Auch auf Kundenseite gibt es kaum noch Unternehmen, die Cloud-Dienste nicht verwenden. Das Bundesamt für Landestopografie Swisstopo beispielsweise mietet Rechenleistung, um Landkarten zu berechnen. Die über 10 Terabyte grossen Daten von Swisstopo liegen längst auf Servern in ausländischen Rechencentern. Das mag manchen verwundern, sind dies doch die gleichen detaillierten Landkarten, welche auch das Schweizer Militär verwendet. US-Behörden gelangen leicht an solche Daten. Denn das Bundesgesetz «Patriot Act», welches als Reaktion auf die Terroranschläge nach dem 11. September verabschiedet wurde, erlaubt es den USA, elektronische Daten abgreifen zu dürfen. Vermutlich ist das der Grund, warum uns die grossen Cloud-Anbieter eine echte Verschlüsselung verweigern, bei welcher Daten ausschliesslich auf dem Endgerät entschlüsselt werden.

 

Sicherheit der Cloud-Dienste

Alle haben längst erkannt, dass Daten das Gold unserer Zeit sind. Wären die Daten auf den Anbieter-Servern sicher verschlüsselt abgelegt, könnten sie nicht mehr mitgelesen und ausgewertet werden, um uns beispielsweise die passende Werbung präsentieren zu können. Cloud-Anbieter entgegnen darauf, dass sie die Daten sehr wohl verschlüsselt ablegen. Das stimmt, aber als Anbieter sind sie gleichzeitig auch im Besitz des Schlüssels. Vergleichbar wäre es, wenn Mieter das Schliessen ihrer Wohnungen ihrem Vermieter überlassen würden. Darum gilt ein Cloud-Dienst erst als sicher, wenn der Schlüssel ausschliesslich beim Nutzer liegt. Digitale Schlüssel und Passwörter müssen ausserhalb der Cloud aufbewahrt werden.
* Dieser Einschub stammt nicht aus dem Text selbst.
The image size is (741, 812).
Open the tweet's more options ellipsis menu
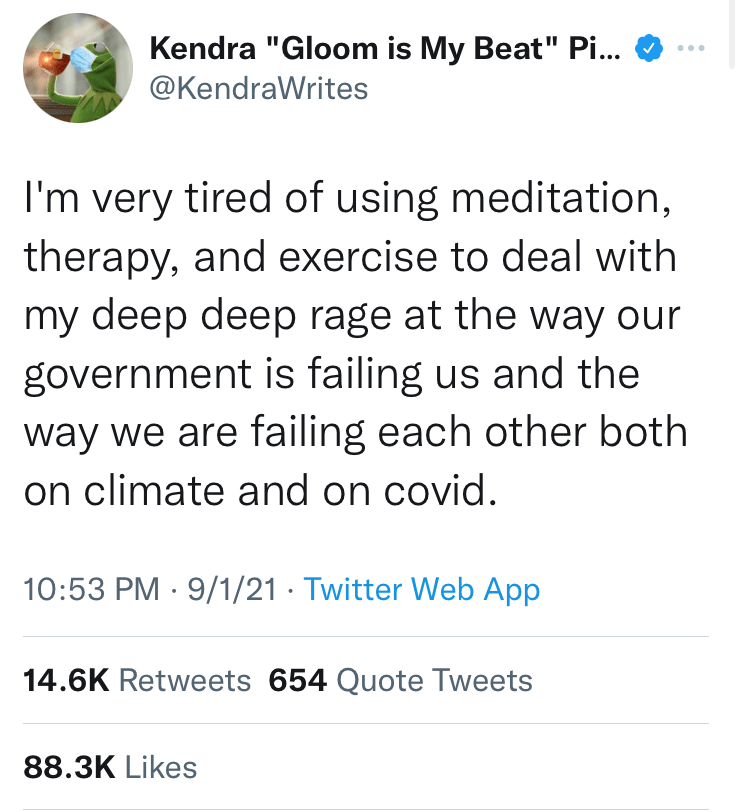click(690, 47)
Zumindest haben die Marktführer unter den Cloud-Anbietern verstanden, dass der Faktor Sicherheit im Wettbewerb entscheidend ist Im eigenen Interesse investieren sie grosse Summen für die Sicherheit vor Angriffen von aussen. Ein Hacker hat bei ihnen meist nur eine Chance, wenn er an das Passwort des Kunden gelangt. Darum sollten Sie ein starkes Passwort wählen und die Zwei-Faktoren-Authentifizierung einschalten. Alle im Cloud-Geschäft sammeln Daten. Sie unterscheiden sich nur darin, wie intensiv und zu welchem Zweck sie diese anhäufen. Persönliche Daten in eine Cloud hochzuladen, setzt enormes Vertrauen voraus. Und dies gilt sowohl für Speicherplatz zu geringeren Kosten im aussereuropäischen Ausland als auch für teureren bei Anbietern, die an den europäischen bzw. schweizerischen Datenschutz gebunden sind mit weniger ausgeprägter Sammelwut. Sicherheitsrelevante, geschäftliche Daten sollten nicht in einer Cloud gespeichert werden. Auch wer private Daten in einer Cloud speichert, sollte sich gut überlegen, welche Informationen er preisgeben will.